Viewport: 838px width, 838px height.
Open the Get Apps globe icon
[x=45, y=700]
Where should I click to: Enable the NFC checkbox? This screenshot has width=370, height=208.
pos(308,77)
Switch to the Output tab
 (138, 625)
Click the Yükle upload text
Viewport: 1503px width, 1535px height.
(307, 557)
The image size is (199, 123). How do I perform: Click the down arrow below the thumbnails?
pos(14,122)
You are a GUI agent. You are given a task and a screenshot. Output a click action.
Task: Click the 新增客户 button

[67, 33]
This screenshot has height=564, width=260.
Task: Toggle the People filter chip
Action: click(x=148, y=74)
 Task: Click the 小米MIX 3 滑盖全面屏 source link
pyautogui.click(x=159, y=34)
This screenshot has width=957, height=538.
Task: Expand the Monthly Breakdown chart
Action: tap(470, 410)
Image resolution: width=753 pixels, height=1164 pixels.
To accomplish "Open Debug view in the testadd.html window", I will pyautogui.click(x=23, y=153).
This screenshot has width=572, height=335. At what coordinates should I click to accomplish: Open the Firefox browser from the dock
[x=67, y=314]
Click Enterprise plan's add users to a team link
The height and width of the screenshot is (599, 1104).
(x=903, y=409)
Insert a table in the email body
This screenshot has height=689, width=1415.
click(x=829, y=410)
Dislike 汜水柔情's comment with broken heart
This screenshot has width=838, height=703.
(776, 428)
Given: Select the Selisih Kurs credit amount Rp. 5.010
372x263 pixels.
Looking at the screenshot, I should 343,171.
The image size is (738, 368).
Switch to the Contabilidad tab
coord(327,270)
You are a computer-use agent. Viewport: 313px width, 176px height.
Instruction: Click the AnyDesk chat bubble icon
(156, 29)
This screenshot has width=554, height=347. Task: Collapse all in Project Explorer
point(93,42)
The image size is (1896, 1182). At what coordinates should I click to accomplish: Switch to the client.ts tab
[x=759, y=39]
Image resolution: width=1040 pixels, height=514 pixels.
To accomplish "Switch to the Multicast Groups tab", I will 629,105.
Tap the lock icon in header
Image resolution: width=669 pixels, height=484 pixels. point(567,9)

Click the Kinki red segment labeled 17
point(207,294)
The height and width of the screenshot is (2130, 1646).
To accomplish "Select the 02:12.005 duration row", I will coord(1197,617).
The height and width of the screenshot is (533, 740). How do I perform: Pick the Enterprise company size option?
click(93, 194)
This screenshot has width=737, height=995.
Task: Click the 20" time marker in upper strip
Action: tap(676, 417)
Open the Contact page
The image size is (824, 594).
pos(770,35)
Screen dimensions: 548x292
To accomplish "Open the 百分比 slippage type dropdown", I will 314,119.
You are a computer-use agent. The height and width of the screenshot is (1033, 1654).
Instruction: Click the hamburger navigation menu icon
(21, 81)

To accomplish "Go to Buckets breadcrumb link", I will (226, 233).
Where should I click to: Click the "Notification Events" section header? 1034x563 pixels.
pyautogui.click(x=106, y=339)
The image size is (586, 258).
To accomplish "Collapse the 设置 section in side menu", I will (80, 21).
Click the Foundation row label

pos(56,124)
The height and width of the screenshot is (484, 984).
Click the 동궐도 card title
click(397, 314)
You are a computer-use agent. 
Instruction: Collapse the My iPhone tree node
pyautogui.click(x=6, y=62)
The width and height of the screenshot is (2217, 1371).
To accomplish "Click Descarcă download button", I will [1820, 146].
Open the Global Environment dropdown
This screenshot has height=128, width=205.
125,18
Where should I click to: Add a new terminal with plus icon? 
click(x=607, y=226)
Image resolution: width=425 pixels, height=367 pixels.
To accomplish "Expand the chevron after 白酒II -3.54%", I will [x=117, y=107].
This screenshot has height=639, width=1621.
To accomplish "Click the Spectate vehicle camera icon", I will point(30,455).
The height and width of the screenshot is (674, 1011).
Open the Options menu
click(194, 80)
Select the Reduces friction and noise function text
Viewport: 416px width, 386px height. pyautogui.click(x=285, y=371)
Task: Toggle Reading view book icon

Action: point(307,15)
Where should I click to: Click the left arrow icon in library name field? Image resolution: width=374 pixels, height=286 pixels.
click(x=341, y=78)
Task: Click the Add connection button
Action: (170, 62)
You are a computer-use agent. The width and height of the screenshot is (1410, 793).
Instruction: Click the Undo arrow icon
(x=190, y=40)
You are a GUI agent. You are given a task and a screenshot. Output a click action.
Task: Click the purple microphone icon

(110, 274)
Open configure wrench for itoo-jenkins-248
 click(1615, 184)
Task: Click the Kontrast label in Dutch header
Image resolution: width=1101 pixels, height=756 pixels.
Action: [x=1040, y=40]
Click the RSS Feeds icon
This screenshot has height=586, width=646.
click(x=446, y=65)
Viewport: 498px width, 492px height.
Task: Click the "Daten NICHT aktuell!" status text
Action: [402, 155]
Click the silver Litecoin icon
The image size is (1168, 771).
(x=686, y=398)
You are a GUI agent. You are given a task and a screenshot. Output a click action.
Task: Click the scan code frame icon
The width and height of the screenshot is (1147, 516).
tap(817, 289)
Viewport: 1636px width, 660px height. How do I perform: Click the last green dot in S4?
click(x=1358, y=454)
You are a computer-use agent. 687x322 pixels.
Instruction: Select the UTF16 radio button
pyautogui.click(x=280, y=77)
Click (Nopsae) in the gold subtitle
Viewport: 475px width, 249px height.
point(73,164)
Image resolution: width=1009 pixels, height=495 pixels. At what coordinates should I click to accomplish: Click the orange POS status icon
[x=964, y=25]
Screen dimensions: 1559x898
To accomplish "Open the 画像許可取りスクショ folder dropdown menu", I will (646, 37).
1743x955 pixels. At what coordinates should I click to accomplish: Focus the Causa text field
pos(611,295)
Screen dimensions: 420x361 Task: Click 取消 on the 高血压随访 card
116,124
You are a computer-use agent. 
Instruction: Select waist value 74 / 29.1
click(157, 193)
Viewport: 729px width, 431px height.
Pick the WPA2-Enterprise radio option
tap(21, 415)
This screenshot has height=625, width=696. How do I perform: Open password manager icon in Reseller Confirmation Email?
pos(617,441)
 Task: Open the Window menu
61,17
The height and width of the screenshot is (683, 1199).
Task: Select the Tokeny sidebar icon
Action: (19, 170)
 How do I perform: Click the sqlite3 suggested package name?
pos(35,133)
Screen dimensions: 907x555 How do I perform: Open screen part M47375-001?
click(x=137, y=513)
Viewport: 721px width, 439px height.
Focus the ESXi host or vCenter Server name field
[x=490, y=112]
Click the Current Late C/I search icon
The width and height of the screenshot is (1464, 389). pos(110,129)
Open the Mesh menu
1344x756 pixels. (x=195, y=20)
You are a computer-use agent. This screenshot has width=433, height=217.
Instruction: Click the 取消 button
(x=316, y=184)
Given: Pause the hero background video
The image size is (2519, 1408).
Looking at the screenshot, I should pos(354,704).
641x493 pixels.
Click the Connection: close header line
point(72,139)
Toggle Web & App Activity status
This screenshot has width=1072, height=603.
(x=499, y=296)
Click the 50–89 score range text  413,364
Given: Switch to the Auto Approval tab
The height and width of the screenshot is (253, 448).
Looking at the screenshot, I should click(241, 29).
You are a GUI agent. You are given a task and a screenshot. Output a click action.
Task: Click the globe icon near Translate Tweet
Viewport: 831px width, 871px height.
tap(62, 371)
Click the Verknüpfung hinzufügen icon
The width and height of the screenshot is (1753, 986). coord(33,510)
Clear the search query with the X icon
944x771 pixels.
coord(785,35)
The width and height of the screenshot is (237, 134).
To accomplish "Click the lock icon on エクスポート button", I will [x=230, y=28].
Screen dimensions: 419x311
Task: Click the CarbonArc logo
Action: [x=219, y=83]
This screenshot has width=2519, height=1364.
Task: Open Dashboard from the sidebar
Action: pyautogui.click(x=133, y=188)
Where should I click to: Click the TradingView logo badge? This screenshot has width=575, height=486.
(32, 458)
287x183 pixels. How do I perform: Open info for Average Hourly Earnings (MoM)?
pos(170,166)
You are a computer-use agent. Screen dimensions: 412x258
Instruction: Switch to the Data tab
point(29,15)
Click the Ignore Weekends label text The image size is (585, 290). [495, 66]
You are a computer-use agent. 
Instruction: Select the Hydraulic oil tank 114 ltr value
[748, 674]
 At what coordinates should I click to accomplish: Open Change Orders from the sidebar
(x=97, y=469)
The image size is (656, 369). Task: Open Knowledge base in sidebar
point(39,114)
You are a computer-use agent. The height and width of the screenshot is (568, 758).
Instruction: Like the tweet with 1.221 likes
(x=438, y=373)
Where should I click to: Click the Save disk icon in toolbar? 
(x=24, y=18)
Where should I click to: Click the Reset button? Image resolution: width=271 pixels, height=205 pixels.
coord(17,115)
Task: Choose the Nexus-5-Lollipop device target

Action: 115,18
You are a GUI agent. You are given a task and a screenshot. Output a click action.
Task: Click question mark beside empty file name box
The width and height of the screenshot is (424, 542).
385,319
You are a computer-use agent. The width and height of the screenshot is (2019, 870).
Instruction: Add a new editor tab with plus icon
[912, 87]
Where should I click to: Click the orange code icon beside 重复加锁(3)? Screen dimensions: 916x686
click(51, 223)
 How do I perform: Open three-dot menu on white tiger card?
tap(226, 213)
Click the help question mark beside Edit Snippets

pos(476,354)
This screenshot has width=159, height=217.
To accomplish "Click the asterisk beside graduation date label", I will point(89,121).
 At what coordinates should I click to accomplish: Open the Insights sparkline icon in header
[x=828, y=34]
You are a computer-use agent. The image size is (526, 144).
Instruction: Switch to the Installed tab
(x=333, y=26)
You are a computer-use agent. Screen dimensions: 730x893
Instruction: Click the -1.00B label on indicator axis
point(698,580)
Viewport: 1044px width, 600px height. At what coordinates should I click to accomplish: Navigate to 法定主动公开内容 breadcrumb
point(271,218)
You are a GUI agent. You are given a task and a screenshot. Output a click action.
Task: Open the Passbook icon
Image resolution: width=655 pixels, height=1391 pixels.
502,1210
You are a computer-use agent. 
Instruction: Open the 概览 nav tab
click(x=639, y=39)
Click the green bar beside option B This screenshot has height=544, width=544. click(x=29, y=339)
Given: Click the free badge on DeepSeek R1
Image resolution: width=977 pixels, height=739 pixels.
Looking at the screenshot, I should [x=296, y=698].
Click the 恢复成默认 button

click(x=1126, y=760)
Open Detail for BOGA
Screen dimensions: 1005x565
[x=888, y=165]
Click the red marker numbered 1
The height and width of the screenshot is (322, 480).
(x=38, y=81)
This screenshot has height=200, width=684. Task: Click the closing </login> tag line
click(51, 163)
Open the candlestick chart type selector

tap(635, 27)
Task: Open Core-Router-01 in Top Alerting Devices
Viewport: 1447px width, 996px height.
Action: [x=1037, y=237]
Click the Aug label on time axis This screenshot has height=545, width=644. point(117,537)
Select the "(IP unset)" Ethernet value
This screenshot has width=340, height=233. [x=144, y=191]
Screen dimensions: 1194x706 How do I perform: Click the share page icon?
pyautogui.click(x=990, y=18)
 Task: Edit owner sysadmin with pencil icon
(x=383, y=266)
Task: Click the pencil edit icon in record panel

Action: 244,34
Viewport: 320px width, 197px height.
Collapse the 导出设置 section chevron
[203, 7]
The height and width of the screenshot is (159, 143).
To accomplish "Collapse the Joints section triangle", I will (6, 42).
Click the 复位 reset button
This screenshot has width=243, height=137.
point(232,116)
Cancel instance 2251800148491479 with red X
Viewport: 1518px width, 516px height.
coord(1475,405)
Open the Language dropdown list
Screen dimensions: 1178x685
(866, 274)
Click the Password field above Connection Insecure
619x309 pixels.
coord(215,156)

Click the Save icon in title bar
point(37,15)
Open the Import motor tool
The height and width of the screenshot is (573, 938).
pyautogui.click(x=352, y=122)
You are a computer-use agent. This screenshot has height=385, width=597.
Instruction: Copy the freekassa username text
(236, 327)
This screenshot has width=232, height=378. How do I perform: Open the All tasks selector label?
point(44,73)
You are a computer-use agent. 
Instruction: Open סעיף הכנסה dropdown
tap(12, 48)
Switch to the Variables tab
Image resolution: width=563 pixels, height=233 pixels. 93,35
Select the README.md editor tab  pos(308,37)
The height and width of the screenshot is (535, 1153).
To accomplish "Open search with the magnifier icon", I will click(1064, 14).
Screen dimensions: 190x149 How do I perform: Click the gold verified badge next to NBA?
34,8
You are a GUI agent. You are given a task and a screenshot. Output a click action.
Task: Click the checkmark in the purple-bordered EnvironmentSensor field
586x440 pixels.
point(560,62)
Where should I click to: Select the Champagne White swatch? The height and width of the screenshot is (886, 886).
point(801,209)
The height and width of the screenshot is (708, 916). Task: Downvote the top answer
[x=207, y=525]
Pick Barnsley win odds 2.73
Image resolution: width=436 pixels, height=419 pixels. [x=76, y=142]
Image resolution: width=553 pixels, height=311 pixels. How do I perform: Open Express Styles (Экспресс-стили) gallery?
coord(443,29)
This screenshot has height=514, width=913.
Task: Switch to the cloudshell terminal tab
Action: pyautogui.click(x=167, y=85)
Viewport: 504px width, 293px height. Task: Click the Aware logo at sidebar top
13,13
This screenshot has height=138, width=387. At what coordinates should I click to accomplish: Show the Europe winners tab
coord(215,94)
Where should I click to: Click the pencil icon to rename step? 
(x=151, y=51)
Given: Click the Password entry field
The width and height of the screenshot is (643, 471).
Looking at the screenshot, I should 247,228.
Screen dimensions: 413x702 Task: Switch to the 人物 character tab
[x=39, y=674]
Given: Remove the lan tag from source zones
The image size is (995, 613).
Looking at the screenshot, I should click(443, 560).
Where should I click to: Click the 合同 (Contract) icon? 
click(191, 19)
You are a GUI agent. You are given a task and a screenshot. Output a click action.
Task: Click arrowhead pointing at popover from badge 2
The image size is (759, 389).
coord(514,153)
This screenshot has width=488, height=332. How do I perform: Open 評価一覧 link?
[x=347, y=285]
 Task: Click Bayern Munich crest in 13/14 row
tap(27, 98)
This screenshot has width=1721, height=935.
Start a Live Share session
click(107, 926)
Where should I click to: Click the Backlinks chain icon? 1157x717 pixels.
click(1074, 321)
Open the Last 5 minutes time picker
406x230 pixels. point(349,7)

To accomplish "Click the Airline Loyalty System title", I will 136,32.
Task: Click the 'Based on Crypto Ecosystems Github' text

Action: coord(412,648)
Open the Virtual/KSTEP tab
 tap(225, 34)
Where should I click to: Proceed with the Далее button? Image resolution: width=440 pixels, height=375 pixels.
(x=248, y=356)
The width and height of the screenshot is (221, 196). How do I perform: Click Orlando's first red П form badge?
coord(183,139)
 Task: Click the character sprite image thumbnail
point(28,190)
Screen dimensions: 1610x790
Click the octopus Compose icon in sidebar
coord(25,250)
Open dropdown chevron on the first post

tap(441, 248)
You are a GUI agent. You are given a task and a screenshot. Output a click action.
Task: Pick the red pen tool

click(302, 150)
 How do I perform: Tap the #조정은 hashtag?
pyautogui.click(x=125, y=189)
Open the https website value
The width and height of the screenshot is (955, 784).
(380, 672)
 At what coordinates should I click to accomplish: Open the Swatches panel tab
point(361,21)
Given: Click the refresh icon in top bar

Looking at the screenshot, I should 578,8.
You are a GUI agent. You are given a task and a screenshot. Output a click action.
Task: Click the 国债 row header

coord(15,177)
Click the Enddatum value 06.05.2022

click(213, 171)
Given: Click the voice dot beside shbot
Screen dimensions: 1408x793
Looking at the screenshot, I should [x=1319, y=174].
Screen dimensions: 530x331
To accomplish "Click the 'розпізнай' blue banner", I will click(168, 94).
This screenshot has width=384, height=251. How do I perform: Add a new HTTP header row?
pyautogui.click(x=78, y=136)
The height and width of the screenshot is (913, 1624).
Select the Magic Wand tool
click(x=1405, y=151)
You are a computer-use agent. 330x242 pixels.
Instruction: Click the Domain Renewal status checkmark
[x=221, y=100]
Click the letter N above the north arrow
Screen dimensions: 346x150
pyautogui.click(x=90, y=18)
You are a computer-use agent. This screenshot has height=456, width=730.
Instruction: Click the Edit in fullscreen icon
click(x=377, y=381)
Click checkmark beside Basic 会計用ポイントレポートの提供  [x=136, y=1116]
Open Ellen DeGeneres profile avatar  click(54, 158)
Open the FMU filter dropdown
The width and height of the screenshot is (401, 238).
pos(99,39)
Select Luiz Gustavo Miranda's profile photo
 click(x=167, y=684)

_ _ _

◆ BRIEF
Render the records from the line with "The height and width of the screenshot is (913, 1624)." up to and including the line with "click(x=377, y=381)" as a numbered list, leaving out any blank lines.

◆ EXERCISE RESPONSE
1. The height and width of the screenshot is (913, 1624).
2. Select the Magic Wand tool
3. click(x=1405, y=151)
4. You are a computer-use agent. 330x242 pixels.
5. Instruction: Click the Domain Renewal status checkmark
6. [x=221, y=100]
7. Click the letter N above the north arrow
8. Screen dimensions: 346x150
9. pyautogui.click(x=90, y=18)
10. You are a computer-use agent. This screenshot has height=456, width=730.
11. Instruction: Click the Edit in fullscreen icon
12. click(x=377, y=381)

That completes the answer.